Была когда-то красавица-шляхтянка Елена. Мечтала о Варшаве, о роскошных нарядах, о рыцаре в латах, которому она повязывает шелковый шарф на руку, провожая его в поход. Взял ее в жены простой сотник Хмельницкий.
Любил ее сотник беспредельно. О, какое это было время! Ездила она с ним в Краков, ездила в Варшаву. Было, было. Разве припомнишь все, что было? Жили мирно, тихо, спокойно.

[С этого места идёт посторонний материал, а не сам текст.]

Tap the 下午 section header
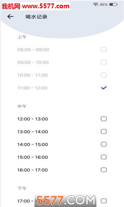Image resolution: width=124 pixels, height=207 pixels. point(22,188)
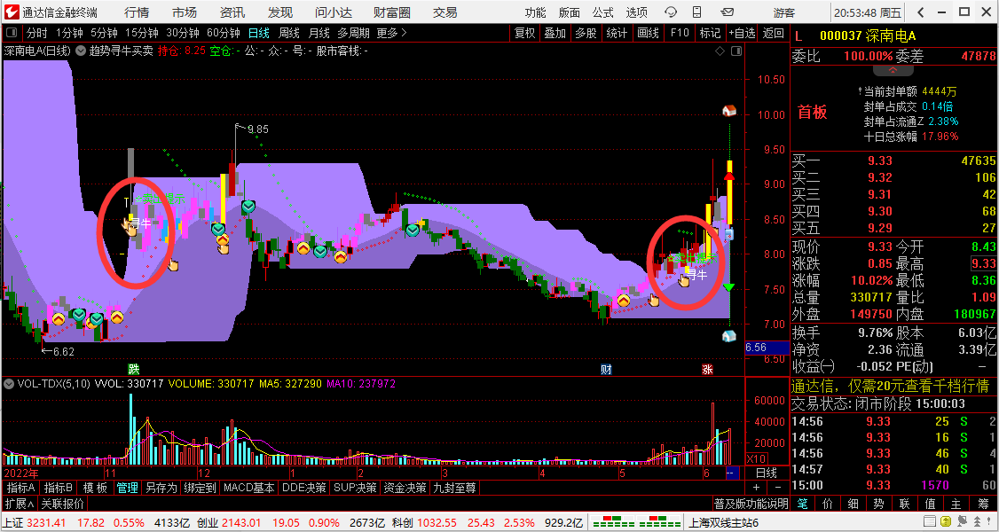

А он, Богдан, все о чем-то своем беспокоился, замкнутый, суровый, пропадал по неделям или запирался с простыми казаками, а на все вопросы отвечал: «Погоди, погоди, на все свое время». А что вышло из того? Пришлось ему бежать из Субботова. Чаплицкий сжег хутор, увез ее.
Разве ей было плохо с Чаплицким? Нет. Конечно, нет! Венчались они в костеле. Сам коронный хорунжий Конецпольский с супругой были на их свадьбе. Снова Елена жила весело, беззаботно – ни сомнений, ни тревог.
Признаться по правде, с Чаплицким было спокойнее, чем с Хмельницким. Вторя Чаплицкому, она даже насмехалась над своим прошлым. А Чаплицкий, прижимаясь лицом к ее груди, в восторге шептал:
– О, подожди! Приведу я на аркане этого схизматика Хмеля и прикую на цепь под нашими окнами! Пускай потешит нас, пес проклятый!
И Елена смеялась, потому что раскатисто и громко смеялся Чаплицкий. И она отвечала на его поцелуи горячо и пылко и не скупилась на ласки.
Что ж, удача не обошла ее и потом. Когда, по велению святой церкви, ей снова пришлось притти к Богдану, она бросилась перед ним на колени и умоляюще простирала к нему руки. Так же, как когда-то Чаплицкому, целовала руки Богдану. И каялась, и уверяла, что она не виновна в том браке, что все было сделано насильно, что под угрозой смерти стала она женой ненавистного шляхтича. Бог видел ее муки и страдания! Разве Богдан, ее славный Богдан, не простит своей Елене? Разве теперь, наконец, не улыбнется ей счастье и судьба, наконец, не приласкает ее? Она вспоминает теперь ту ночь в старой селянской хате. Вспоминает его лицо. Суровое, как бы окаменелое. Холодные, пронзительные глаза. Две глубокие морщины на лбу, и брови подняты, точно крылья для полета. Он слушал ее, не проронив ни слова. Казалось, сейчас, вот сейчас его крепко стиснутые губы произнесут страшное слово приговора и ее поведут на плаху. О, он все мог теперь! Она видела могучую силу, которая подчинялась ему. Но в какой-то миг растаял лед в глазах, и искры нежности брызнули из них.
– Елена, – сказал он, протянув к ней руки.
И она с криком упала к нему на грудь. А когда рассвет вошел в горницу и она, открыв глаза после короткого сна, увидела над собой его склоненное лицо, ей захотелось закричать от страха, – такое оно было чужое и суровое.